**GIVEN REQUEST:** Copy everything from the line containing "Task: Click the red" down to the end of the records, both ends included. Multiply each coordinate in the answers by 0.25 and round to a whole number, with halves rounded up. Keep every other line and number as it is.

**RECORDS FOR THE EXERCISE:**

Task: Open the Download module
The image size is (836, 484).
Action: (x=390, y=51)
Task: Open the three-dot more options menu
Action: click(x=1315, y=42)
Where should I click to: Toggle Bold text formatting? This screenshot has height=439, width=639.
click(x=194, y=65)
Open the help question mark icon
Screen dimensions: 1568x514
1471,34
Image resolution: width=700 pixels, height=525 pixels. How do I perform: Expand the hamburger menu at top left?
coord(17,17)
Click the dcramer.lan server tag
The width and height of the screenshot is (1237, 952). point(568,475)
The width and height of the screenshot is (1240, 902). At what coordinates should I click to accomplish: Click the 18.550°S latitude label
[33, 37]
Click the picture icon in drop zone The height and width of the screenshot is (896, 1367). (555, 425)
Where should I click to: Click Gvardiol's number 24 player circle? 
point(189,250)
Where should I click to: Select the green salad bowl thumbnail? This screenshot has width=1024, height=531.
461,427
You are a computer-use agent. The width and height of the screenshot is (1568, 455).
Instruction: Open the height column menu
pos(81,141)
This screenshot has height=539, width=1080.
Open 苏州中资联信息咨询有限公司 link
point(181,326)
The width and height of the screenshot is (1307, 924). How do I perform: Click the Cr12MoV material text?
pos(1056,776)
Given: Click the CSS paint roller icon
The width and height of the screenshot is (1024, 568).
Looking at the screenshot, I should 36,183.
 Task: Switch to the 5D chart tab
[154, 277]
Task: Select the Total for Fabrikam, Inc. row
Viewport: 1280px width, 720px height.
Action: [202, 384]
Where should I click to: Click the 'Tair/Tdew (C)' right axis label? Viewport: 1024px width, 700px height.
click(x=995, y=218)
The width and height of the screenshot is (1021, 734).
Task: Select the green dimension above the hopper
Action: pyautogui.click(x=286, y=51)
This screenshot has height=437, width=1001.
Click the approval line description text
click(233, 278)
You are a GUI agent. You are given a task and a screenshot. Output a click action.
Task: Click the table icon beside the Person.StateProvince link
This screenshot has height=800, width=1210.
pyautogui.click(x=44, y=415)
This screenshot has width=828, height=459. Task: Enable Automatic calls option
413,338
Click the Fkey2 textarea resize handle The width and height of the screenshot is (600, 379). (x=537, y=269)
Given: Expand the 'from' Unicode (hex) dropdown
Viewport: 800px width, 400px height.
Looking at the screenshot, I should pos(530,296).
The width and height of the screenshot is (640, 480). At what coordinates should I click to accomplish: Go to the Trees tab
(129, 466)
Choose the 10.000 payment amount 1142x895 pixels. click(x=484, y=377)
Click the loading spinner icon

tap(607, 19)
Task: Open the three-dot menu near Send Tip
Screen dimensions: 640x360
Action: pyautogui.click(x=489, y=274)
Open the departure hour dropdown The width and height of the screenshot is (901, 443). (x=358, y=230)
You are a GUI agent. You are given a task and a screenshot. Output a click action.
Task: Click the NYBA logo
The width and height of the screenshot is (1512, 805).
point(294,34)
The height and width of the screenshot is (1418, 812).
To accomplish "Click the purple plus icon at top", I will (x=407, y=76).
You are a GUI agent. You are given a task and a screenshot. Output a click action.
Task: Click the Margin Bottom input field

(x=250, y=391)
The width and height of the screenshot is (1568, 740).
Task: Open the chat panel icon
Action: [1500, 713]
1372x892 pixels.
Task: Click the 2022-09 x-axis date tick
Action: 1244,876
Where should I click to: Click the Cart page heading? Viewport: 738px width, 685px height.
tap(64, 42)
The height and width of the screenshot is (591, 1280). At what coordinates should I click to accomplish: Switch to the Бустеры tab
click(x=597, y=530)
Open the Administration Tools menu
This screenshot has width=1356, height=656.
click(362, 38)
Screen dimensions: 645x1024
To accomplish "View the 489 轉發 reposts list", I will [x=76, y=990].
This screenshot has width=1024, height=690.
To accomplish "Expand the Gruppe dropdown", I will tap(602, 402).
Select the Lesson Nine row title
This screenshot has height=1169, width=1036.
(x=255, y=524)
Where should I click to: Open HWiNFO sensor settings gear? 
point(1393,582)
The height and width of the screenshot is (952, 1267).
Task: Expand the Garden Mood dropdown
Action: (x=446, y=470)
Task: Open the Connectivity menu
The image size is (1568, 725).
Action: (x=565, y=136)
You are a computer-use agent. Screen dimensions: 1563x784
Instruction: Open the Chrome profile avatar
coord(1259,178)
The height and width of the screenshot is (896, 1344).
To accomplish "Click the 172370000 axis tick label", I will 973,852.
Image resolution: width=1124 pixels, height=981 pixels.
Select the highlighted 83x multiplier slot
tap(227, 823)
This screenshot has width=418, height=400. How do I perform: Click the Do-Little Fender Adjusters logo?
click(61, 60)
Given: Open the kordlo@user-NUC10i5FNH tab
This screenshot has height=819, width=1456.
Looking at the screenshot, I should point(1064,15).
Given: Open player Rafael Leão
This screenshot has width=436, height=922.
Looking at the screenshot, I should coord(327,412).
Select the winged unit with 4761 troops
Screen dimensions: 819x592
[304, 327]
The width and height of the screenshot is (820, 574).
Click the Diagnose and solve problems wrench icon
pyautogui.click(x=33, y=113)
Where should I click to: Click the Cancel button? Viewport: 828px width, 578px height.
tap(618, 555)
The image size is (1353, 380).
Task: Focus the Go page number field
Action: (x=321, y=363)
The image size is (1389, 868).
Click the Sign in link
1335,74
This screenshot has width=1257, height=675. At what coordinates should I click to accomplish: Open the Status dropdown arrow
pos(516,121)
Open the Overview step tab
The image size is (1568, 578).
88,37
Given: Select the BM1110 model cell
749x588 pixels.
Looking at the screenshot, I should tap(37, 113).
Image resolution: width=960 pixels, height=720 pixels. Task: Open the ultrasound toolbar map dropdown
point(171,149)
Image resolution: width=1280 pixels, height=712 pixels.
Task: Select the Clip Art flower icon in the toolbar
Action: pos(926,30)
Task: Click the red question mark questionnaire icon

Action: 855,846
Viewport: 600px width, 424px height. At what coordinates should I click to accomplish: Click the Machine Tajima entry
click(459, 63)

**ANSWER:**
Task: Click the red question mark questionnaire icon

Action: 214,212
Viewport: 600px width, 424px height. At what coordinates should I click to accomplish: Click the Machine Tajima entry
click(115, 16)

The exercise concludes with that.